__YOUR TASK__
Below are lines of data; count those containing the word "Viewport" and write nothing but the number.

__MATERIAL FOR THIS EXERCISE__
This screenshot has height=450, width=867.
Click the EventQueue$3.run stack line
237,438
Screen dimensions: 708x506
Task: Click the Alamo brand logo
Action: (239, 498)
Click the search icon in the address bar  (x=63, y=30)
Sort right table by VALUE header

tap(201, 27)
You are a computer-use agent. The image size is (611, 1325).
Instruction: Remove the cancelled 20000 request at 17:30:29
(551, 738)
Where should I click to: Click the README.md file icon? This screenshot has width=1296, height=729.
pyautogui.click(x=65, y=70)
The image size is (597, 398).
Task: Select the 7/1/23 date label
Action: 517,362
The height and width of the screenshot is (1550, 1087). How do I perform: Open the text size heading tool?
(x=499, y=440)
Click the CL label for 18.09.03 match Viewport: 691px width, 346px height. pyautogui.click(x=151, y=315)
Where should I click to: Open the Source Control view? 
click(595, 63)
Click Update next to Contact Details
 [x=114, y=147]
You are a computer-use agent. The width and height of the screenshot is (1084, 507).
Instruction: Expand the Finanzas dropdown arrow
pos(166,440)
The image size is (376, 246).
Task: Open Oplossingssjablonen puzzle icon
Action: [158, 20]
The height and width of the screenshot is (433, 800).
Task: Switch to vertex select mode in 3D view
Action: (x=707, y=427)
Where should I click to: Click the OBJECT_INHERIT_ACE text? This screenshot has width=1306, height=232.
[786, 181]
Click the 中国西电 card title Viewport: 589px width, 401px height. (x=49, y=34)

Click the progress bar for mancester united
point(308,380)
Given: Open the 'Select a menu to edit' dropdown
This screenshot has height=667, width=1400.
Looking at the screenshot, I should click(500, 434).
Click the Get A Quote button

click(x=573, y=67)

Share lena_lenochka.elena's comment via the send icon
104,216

__SOLVED EXERCISE__
2